El juicio al Fiscal General del Estado y el ruido de la actualidad opacaron esta semana los datos de un reciente estudio sobre los hábitos digitales de los adolescentes elaborado por los profesores Antonio Rial Boubeta y Joël Billieux que muestra datos preocupantes hasta el punto de requerir una reflexión profunda como sociedad.

Un tercio de los adolescentes reconoce llevar el teléfono móvil al colegio y utilizarlo en clase a escondidas, algo prohibido en Galicia; un 41% de ellos duerme con este dispositivo en la habitación todos o casi todos los días y casi la mitad de ellos lo utiliza de madrugada, evidenciando el papel nuclear de la conexión digital en sus vidas y el difícil control que pueden ejercer sus progenitores. La edad de acceso a una terminal móvil se mantiene en los 11 años y medio y año después se produce el primer contacto con la pornografía. Además, casi un 6% de estos niños «podría haber desarrollado ya un patrón de uso problemático».

Los datos más preocupantes indican que el 58% reconoce haber hablado con desconocidos y una cuarta parte confiesa haber recibido mensajes sexuales, con un 10% asumiendo «presiones» para enviar contenido explícito. Un 5,7% de los menores de 16 años incluso ha recibido proposiciones sexuales de adultos.

Estas cifras no solo constituyen un problema en sí mismo, sino que reflejan un cambio social abismal, con unos padres que todavía no saben calibrar el impacto de las redes sociales y el uso de internet sobre sus hijos. Y lo que es peor: carecen de herramientas para protegerlos, como revelaron recientes informaciones acerca de las denuncias contra la plataforma de juegos Roblox por no blindar debidamente a los menores de edad de los depredadores sexuales.

Las opciones existentes de control parental suponen tan solo un pequeño escudo ante un universo de mensajes, plataformas y tutoriales para poder saltarse esas barreras, por lo que urge un debate profundo a nivel social sobre cómo articular respuestas a esta nueva realidad social.

Además, un mal uso de internet y este tipo de plataformas y de redes sociales también socava la salud mental, así como fomenta el acoso escolar, que hace años se limitaba a un hostigamiento cobarde hacia el más débil o el diferente dentro del ámbito escolar o del parque. Ahora, puede aplicarse esa tortura prácticamente las 24 horas del día a través de internet, dejando al acosado sin un espacio seguro. Ni en su cuarto puede sentirse a a salvo.

Más allá de los posibles filtros en las plataformas de juego o sociales y del control horario por parte de los padres y madres de los niños, debe abrirse un debate social para ofrecer un mayor énfasis en la formación en un uso correcto de estas tecnologías.

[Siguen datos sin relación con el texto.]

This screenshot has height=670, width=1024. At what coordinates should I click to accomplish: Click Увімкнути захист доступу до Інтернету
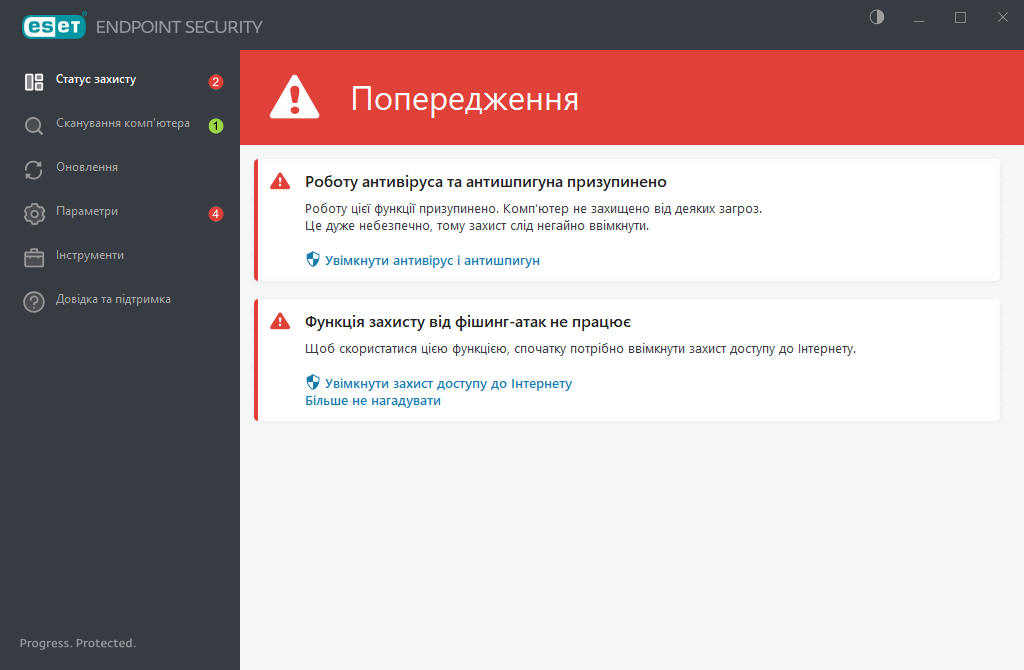point(447,383)
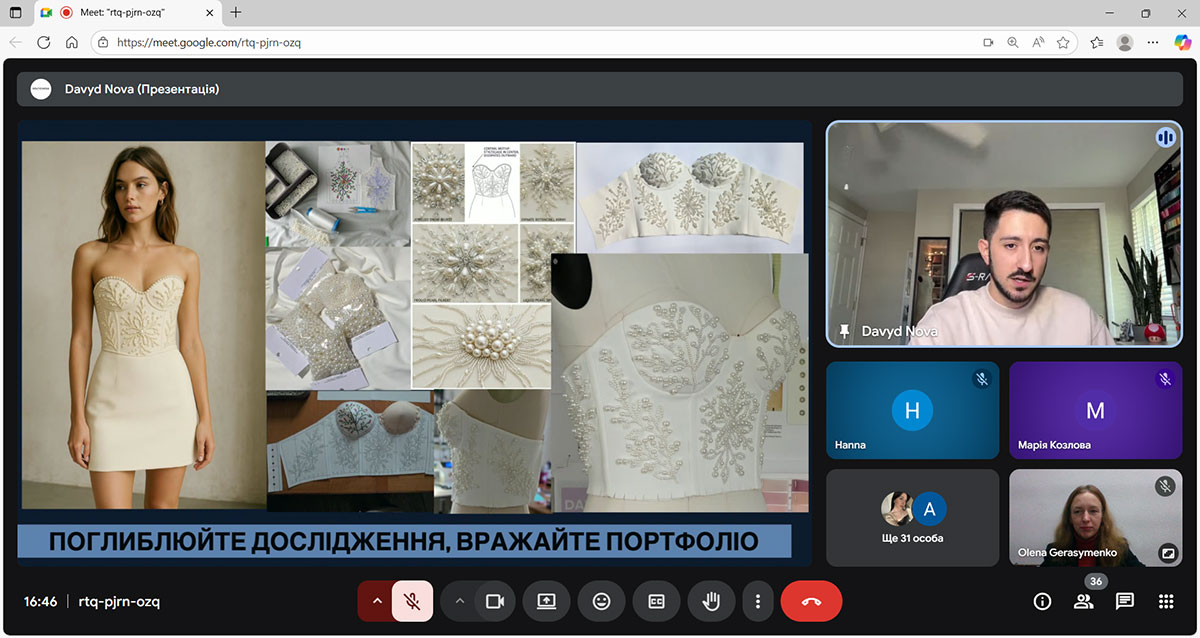
Task: Open the three-dot more options menu in Meet
Action: coord(758,601)

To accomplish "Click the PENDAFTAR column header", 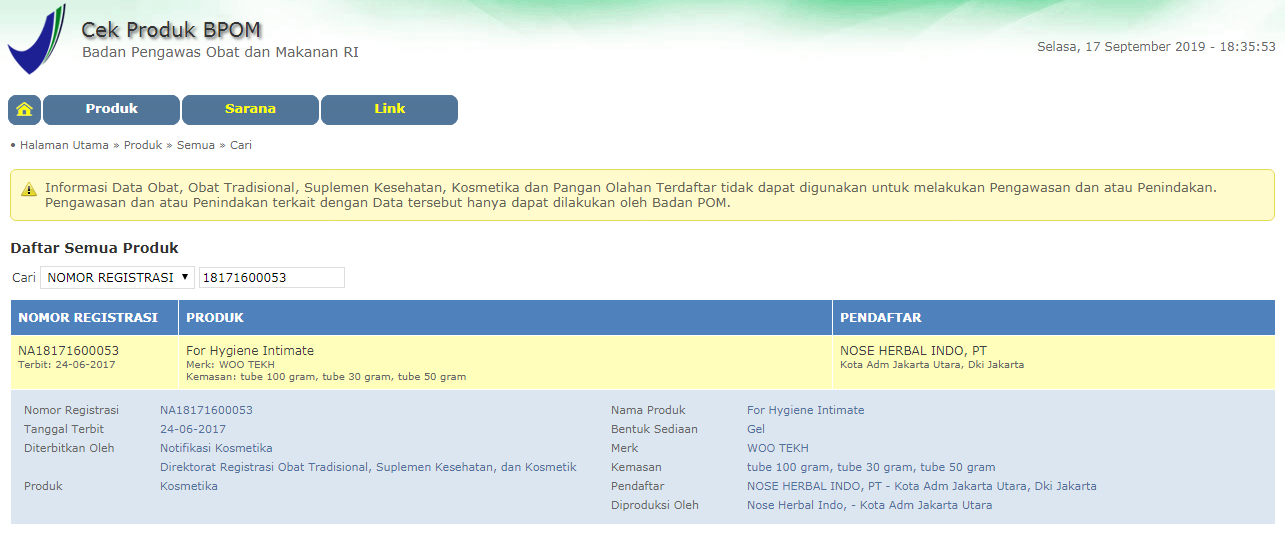I will coord(880,318).
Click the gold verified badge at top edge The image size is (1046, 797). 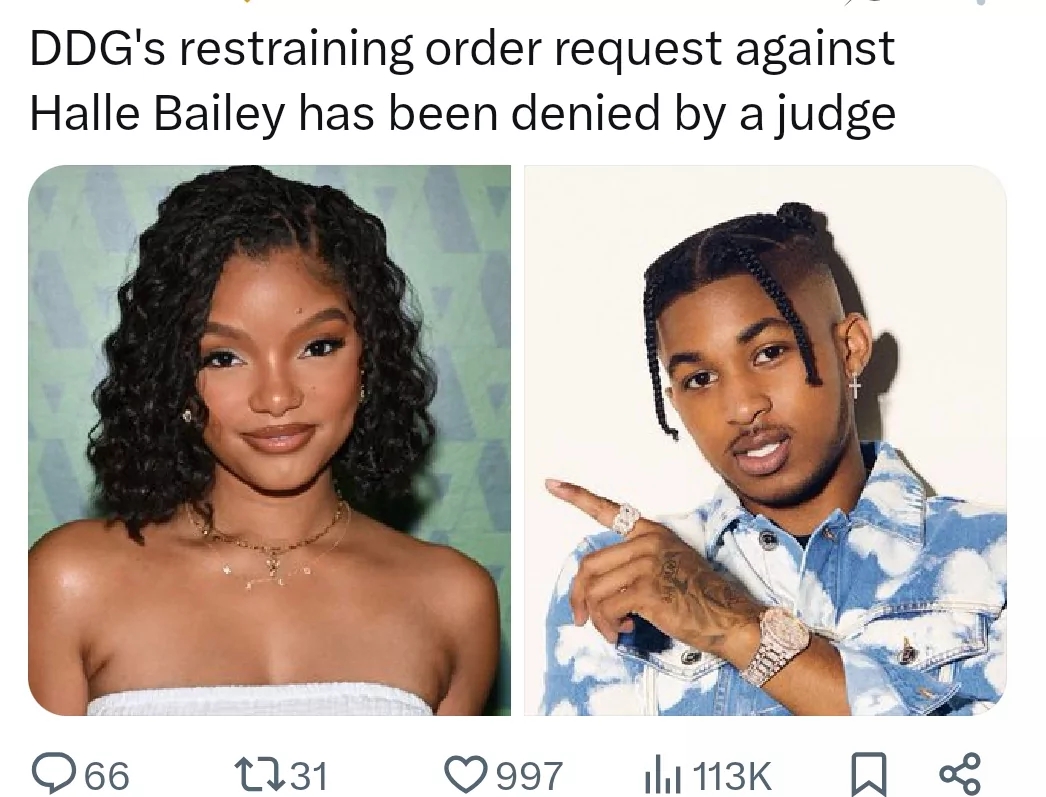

En los cursos de 5º y 6º de Primaria ya se incluyen explicaciones sobre la cobarde actitud que supone el acoso, pero quizás sea necesario pisar el acelerador y elevar la presencia de estas charlas y sesiones en las aulas.

Sin embargo, son los progenitores los que deben asumir un cambio de chip a la hora de educar a sus hijos. Es la a clave para evitar comportamientos perniciosos o que se expongan a peligros: dotarlos de herramientas para identificar posibles riesgos, advertirlos sobre las posibles consecuencias sobre otros de actitudes crueles en las redes o recordarles que estas no son la vida real. Solo así podrán reducirse las posibilidades de que sean víctimas o verdugos de una sociedad cada vez más digital.